Laravel is the "PHP Framework For Web Artisans" and it's become a hot topic in PHP back-end development over the past few years. Before you can start learning it though, you need to learn how to set up a new project using it.
Note: this article will assume you already have PHP 7, Composer, NPM, and MySQL installed on your development computer. While this is a beginner lesson for Laravel, it isn't a lesson for these other foundational systems. PHP is notoriously difficult to set up on Windows, so for the sake of brevity, I will not be covering that in this article.
To get started with Laravel, you'll first need to install the command line tool. This tool will allow you to quickly spin up new projects. All you need to do is use Composer to require the dedicated installer.
$ composer global require laravel/installer
To be able to use this new command anywhere throughout your system, you'll need to make sure your Composer vendor bin as part of your
$PATH system variable. Once you have the installer successfully configured, you can test it out by trying to create a new project.
$ laravel new sitename
If all goes well, you will have a new folder called
sitename that now contains a brand new Laravel project.
Downloading The Dependencies
Now that you have your project scaffolding created, cd into your sitename folder and get ready to work. The first thing you'll need to do is install the dependencies. With Composer, this is as easy as possible.
$ composer install
Wait a little bit depending on your computer and internet connection, and you'll be good to go!
$ npm install $ npm run dev
Anytime you want to compile your assets all you have to do is run the dev command and everything will be compiled down to your public directory.
Once you go to launch your site on a production server, there is also an
npm run prod command that you should use instead of
dev. While developing, there is also a handy
npm run watch command which will recompile your assets any time you make a change to any of them.
With all of your dependencies installed, you can move onto the final step of setting up your project.
Configuring Your New Project
All that's left is to change the actual configuration files. Within your project, there should be a file named
.env. If you can't find it, copy the
.env.example file and create a
.env file yourself. Within this file are where you most important configuration settings belong. If you use source control like Git (and you should), please do not commit this file to your repository. It will contain sensitive data, like your database username and password, and any other API tokens or passwords you need while developing your application.

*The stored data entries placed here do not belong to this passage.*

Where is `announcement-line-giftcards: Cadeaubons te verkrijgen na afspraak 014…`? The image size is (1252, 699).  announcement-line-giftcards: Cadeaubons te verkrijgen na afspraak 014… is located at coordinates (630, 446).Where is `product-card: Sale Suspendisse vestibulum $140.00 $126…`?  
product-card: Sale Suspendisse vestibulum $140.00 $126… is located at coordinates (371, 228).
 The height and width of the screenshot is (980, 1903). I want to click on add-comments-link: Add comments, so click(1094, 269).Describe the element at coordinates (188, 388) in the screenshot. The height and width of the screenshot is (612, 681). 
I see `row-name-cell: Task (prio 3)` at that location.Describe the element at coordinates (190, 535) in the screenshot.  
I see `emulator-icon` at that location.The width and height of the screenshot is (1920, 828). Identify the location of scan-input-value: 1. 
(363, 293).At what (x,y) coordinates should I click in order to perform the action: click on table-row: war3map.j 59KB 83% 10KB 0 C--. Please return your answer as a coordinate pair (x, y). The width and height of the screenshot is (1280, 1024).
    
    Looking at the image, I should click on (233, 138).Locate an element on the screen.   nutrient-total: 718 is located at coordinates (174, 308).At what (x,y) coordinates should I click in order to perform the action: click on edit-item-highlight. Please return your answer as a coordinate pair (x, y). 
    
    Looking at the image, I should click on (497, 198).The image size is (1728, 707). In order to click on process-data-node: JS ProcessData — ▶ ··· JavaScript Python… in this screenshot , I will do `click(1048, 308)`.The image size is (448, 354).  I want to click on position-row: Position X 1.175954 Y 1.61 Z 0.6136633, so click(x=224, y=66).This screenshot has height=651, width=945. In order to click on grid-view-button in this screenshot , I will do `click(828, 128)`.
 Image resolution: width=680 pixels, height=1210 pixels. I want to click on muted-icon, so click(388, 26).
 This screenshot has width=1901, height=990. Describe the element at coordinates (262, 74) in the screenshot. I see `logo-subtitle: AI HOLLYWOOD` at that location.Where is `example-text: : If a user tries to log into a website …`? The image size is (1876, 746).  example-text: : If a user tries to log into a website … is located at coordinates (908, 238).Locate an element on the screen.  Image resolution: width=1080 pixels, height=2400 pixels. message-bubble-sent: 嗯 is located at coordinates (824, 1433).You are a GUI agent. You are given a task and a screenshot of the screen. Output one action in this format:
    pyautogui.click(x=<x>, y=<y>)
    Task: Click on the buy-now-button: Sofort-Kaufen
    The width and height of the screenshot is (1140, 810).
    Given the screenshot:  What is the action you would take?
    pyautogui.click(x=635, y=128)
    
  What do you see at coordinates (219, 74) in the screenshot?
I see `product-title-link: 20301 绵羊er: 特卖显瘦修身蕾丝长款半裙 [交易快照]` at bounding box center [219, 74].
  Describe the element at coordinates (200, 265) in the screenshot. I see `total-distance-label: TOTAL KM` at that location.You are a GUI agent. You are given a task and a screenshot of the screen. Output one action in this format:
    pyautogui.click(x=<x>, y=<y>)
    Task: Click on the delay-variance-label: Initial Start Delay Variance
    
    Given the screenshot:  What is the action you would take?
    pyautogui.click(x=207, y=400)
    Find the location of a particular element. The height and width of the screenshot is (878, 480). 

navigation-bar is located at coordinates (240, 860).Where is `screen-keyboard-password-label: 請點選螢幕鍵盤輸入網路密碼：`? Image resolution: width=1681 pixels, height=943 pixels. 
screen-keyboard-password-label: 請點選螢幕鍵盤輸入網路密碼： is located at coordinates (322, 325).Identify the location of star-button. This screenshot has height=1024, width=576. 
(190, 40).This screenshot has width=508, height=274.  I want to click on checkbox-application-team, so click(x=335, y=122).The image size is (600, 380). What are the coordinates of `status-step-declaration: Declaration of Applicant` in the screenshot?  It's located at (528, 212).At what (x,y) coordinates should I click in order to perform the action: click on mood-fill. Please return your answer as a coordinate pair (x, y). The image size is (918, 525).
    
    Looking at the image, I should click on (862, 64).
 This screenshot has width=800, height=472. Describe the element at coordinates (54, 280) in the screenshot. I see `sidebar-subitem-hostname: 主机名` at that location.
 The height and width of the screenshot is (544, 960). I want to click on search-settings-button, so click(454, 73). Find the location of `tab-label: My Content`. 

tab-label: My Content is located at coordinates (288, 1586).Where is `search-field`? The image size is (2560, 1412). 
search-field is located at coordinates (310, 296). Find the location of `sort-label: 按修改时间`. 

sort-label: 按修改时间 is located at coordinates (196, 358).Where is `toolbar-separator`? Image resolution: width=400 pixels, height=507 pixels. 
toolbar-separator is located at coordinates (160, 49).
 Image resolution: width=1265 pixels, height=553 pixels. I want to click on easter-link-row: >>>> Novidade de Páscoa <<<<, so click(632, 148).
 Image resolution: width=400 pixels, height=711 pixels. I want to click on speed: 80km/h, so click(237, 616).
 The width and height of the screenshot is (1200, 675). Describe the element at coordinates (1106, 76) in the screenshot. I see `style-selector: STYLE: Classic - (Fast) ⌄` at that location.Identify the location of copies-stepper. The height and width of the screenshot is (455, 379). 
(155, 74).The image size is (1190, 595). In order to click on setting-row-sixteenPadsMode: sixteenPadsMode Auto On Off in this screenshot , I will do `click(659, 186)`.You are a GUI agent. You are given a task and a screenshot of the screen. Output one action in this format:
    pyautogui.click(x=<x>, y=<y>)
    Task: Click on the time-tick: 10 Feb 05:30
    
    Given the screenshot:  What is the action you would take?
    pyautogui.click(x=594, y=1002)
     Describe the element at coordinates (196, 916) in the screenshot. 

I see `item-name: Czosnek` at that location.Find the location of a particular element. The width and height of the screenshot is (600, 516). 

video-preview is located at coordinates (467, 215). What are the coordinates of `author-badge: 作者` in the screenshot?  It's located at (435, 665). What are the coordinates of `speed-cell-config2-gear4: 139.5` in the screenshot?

For just getting Laravel up and running we don't actually need to change any settings in here for right now. The first settings you will most likely change though when working on your own projects are the
DB_PASSWORD variables. I'll let you figure out what you should put in each of those when the time comes!
Before you can actually view the site though, you do need to set a value for the
APP_KEY variable. You could just type a bunch of random letters and numbers there manually, or you can go back to your terminal and use a built-in command that comes with Laravel.
$ php artisan key:generate
You should see a message that your application key was set successfully. If you were to look at your
.env file again you would see that
APP_KEY is now set, and you are all set to finally check out your project in the browser!
If you have a local server system set up like Apache or Nginx, you could create a server that points users to your
/sitename/public directory. For development purposes though, you can simply use another one of the built-in artisan commands to spin up a local server.
$ php artisan serve
There will be a message saying that a Laravel development server started and a URL. You should be able to visit either localhost:8000 or 127.0.0.1:8000 and see the default welcome page that comes pre-installed!
Congratulations, you're now ready to start creating amazing websites!